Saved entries
########

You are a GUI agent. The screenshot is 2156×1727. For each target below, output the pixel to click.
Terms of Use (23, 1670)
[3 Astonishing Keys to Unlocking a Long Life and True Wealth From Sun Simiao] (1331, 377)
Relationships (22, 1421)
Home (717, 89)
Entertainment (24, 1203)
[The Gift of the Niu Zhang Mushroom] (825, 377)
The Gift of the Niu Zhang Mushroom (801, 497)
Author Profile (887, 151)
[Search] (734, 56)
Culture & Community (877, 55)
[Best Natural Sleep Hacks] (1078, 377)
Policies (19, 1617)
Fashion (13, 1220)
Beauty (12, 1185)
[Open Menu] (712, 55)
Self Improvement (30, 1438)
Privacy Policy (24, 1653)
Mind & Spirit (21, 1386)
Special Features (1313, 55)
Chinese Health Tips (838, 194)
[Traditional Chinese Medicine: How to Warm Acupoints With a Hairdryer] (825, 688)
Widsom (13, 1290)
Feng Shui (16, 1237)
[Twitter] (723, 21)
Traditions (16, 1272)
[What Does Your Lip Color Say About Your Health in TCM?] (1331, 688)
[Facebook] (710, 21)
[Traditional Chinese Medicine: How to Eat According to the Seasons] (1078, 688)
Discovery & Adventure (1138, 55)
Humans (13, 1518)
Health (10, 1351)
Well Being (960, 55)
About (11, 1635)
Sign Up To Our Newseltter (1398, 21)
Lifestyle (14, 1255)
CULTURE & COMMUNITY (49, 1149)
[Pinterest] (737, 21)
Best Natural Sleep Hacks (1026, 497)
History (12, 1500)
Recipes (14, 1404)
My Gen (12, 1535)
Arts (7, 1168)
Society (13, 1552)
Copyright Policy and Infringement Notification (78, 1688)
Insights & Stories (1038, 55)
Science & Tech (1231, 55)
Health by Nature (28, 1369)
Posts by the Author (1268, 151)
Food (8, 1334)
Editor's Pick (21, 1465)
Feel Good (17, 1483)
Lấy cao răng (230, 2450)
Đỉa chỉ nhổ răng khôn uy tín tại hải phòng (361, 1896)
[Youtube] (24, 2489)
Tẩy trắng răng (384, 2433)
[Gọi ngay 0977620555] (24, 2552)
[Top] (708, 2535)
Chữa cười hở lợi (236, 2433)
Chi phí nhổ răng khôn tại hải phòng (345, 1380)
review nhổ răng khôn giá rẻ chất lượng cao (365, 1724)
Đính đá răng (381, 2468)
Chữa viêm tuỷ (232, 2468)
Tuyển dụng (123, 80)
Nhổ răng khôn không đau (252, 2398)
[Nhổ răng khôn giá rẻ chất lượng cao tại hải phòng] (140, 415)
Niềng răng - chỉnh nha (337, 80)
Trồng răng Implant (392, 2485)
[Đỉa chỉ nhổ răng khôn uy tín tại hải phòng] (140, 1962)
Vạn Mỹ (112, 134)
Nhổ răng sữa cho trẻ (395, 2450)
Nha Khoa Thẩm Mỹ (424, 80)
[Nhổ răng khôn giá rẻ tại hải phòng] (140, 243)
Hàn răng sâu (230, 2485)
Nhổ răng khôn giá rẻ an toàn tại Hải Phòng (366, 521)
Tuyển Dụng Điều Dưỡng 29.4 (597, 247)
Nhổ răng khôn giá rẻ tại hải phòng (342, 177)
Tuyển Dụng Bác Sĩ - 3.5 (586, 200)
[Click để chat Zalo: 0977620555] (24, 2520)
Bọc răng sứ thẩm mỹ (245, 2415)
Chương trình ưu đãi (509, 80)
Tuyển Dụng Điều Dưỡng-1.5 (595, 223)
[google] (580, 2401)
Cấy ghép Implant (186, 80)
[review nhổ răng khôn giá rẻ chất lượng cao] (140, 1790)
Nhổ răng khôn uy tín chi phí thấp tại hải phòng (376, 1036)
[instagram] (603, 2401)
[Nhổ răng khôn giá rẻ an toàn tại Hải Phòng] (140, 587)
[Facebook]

########

Could you set down, word for word, only the lines above from the line with "Well Being (960, 55)" to the line with "[Top] (708, 2535)", including both?

▶ _Written answer_
Well Being (960, 55)
About (11, 1635)
Sign Up To Our Newseltter (1398, 21)
Lifestyle (14, 1255)
CULTURE & COMMUNITY (49, 1149)
[Pinterest] (737, 21)
Best Natural Sleep Hacks (1026, 497)
History (12, 1500)
Recipes (14, 1404)
My Gen (12, 1535)
Arts (7, 1168)
Society (13, 1552)
Copyright Policy and Infringement Notification (78, 1688)
Insights & Stories (1038, 55)
Science & Tech (1231, 55)
Health by Nature (28, 1369)
Posts by the Author (1268, 151)
Food (8, 1334)
Editor's Pick (21, 1465)
Feel Good (17, 1483)
Lấy cao răng (230, 2450)
Đỉa chỉ nhổ răng khôn uy tín tại hải phòng (361, 1896)
[Youtube] (24, 2489)
Tẩy trắng răng (384, 2433)
[Gọi ngay 0977620555] (24, 2552)
[Top] (708, 2535)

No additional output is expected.